## Work item
Without omitting anything, copy every entry word for word.

Data entries
*** Begin section ***

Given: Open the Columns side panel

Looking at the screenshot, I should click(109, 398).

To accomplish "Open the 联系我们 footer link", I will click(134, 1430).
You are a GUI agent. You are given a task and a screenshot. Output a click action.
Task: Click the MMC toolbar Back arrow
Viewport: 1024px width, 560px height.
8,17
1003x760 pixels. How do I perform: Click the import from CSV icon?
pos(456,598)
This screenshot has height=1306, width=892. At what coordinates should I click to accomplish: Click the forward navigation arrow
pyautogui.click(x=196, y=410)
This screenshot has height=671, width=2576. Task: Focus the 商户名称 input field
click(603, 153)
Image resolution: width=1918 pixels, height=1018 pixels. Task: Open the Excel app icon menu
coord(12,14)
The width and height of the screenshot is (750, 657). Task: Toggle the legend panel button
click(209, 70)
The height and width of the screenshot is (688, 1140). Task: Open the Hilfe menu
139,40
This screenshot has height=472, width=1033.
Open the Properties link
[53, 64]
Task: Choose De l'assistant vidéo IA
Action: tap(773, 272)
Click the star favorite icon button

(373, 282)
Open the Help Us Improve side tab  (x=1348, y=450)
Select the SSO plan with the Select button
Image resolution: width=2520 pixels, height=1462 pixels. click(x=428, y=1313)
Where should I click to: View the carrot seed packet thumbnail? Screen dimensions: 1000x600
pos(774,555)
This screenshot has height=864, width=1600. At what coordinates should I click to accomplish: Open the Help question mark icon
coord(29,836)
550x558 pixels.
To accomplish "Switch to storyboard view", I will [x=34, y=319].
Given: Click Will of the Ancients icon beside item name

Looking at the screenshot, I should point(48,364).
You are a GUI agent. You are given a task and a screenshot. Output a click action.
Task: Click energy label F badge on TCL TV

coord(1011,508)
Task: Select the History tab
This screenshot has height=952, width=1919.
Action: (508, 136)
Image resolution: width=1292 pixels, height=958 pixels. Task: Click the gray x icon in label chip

*** End section ***

## Solution to the exercise
Given: Open the Columns side panel

Looking at the screenshot, I should click(109, 398).

To accomplish "Open the 联系我们 footer link", I will click(134, 1430).
You are a GUI agent. You are given a task and a screenshot. Output a click action.
Task: Click the MMC toolbar Back arrow
Viewport: 1024px width, 560px height.
8,17
1003x760 pixels. How do I perform: Click the import from CSV icon?
pos(456,598)
This screenshot has height=1306, width=892. At what coordinates should I click to accomplish: Click the forward navigation arrow
pyautogui.click(x=196, y=410)
This screenshot has height=671, width=2576. Task: Focus the 商户名称 input field
click(603, 153)
Image resolution: width=1918 pixels, height=1018 pixels. Task: Open the Excel app icon menu
coord(12,14)
The width and height of the screenshot is (750, 657). Task: Toggle the legend panel button
click(209, 70)
The height and width of the screenshot is (688, 1140). Task: Open the Hilfe menu
139,40
This screenshot has height=472, width=1033.
Open the Properties link
[53, 64]
Task: Choose De l'assistant vidéo IA
Action: tap(773, 272)
Click the star favorite icon button

(373, 282)
Open the Help Us Improve side tab  (x=1348, y=450)
Select the SSO plan with the Select button
Image resolution: width=2520 pixels, height=1462 pixels. click(x=428, y=1313)
Where should I click to: View the carrot seed packet thumbnail? Screen dimensions: 1000x600
pos(774,555)
This screenshot has height=864, width=1600. At what coordinates should I click to accomplish: Open the Help question mark icon
coord(29,836)
550x558 pixels.
To accomplish "Switch to storyboard view", I will [x=34, y=319].
Given: Click Will of the Ancients icon beside item name

Looking at the screenshot, I should point(48,364).
You are a GUI agent. You are given a task and a screenshot. Output a click action.
Task: Click energy label F badge on TCL TV

coord(1011,508)
Task: Select the History tab
This screenshot has height=952, width=1919.
Action: (508, 136)
Image resolution: width=1292 pixels, height=958 pixels. Task: Click the gray x icon in label chip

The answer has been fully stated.